**PROVIDED PASSAGE:**
So what improvements does the Fermentasuarus 3 have over the 2 and when does it come out?


----------



## wide eyed and legless

Truman42 said:


> So when you bulk prime in the fermenter how do you ensure you are getting the priming solution mixed in thoroughly?
> 
> So what improvements does the Fermentasuarus 3 have over the 2 and when does it come out?


If you are going to bottle best to use abottling bucket to prime or drink straight from the secondary if you have added pressure.
Not sure when the Fermentasaurus 3 will be released but from what I have been told there are a couple of extra features which are pretty damn good.


----------



## Mya

Fermentasaurus Gen 2 (Called Fermzilla 1 or 2?) is listed on Keg Land as "Due to be released to a wider audience in 2019" but you are already talking about a release of a Gen 3 (which is a fermentasaurus gen 3 not a fermzilla?) on KK before Gen 2 has even been released on Keg Land? God that's confusing and a horrible marketing practice?

Compounding the issue the listing on Keg Land is "Fermentasaurus Gen 2" but this is actually Fermzilla gen 1 or gen 2 while the one on Keg King is truly a Fermentasaurus gen 2?

**DATA EXCERPT:**
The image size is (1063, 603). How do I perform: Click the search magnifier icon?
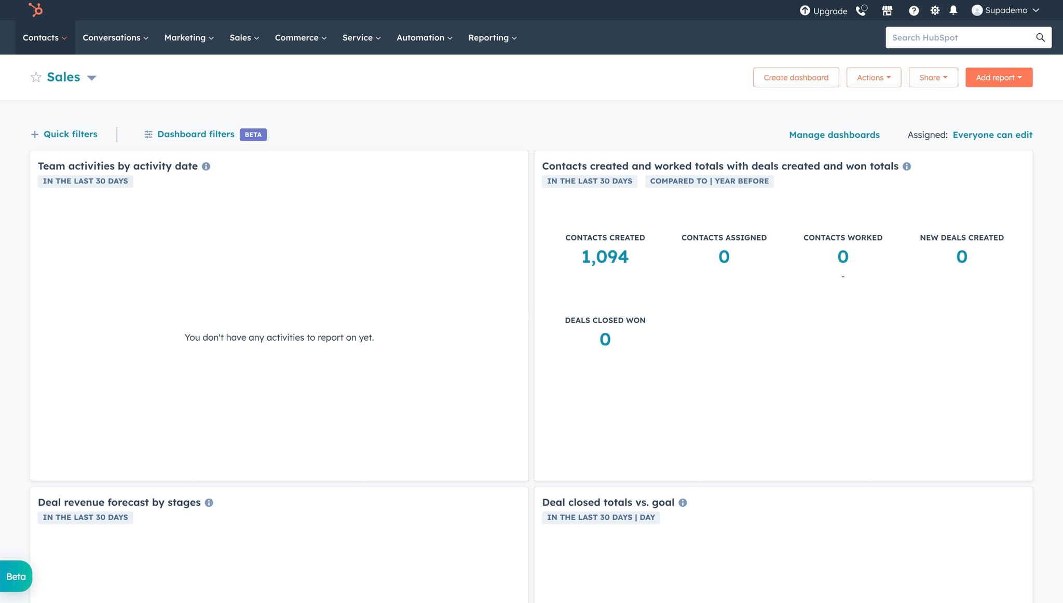tap(1040, 37)
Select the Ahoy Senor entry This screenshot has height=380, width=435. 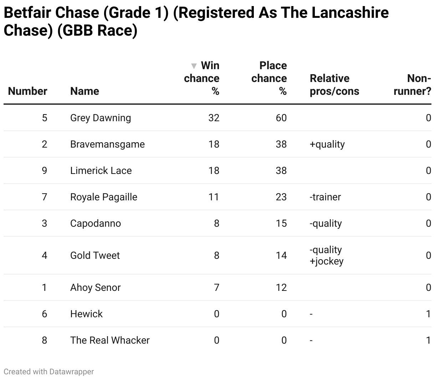(x=95, y=288)
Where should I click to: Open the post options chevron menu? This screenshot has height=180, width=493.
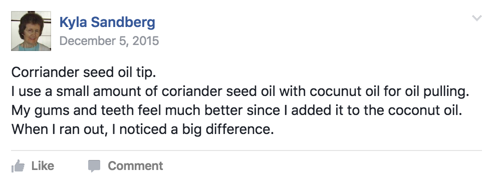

**TASKS FOR THIS EXERCISE:**
(a) Answer these questions about the Fermentasaurus forum thread, one answer per line:
(i) What does Truman42 want to know about bulk priming in the fermenter?
(ii) If you are going to bottle, what does the reply from wide eyed and legless say is best to prime with?
(iii) According to Mya, what release note does Keg Land's listing for Fermentasaurus Gen 2 carry?
(b) Print the part of the Fermentasaurus forum thread that opens with the words containing "Fermentasaurus Gen 2 (Called" and closes with "horrible marketing practice?".
(c) Carry on the Fermentasaurus forum thread from its last sentence.
The material plays no part in this.

**ANSWER SET:**
(a)
(i) How to make sure the priming solution gets mixed in thoroughly.
(ii) A bottling bucket.
(iii) "Due to be released to a wider audience in 2019"

(b)
Fermentasaurus Gen 2 (Called Fermzilla 1 or 2?) is listed on Keg Land as "Due to be released to a wider audience in 2019" but you are already talking about a release of a Gen 3 (which is a fermentasaurus gen 3 not a fermzilla?) on KK before Gen 2 has even been released on Keg Land? God that's confusing and a horrible marketing practice?

(c)
----------



## Bruer

kaiserben said:


> I recently bought the snub nose (and bought a Kegmaster fridge at the same time). I was keen on closed transfers and also moving from bottling to kegging.
> 
> Because one of the selling points of the snub was to ferment, carbonate and serve all in the one vessel, my plan is to try serving directly out of primary. But mostly I'll be transferring each fermented batch into 2 kegs for conditioning (because I split my batches with a mate).
> 
> My first batch, a schwarzbier, went in at the weekend.
> 
> The snubby was extremely easy to move when filled with 23L. There was a lot of cold break in the cone (which there also would have been when using my old HDPE fermenters, but I wouldn't usually be able to see, and albeit with slightly less contact surface area in the snubby than in HDPE). After about 48-72 hours I could see a layer of yeast (way more than I'd pitched) had formed on top of the cold break stuff.
> 
> I did notice that when you put the spunding valve on the gas disconnect you can't actually fit it on to the lid's post due to the height not fitting under the roof of the Kegmaster series 4 firdge. So I guess I'll need to either buy a SS disconnect (which angles out at 90 degrees) or see if I can attach a bit of hosing between the disconnect and the spunding valve to make it fit. Anyway that was slightly annoying and you'd think they'd sell you something that actually works out of the box. But overall I'm very happy with it all.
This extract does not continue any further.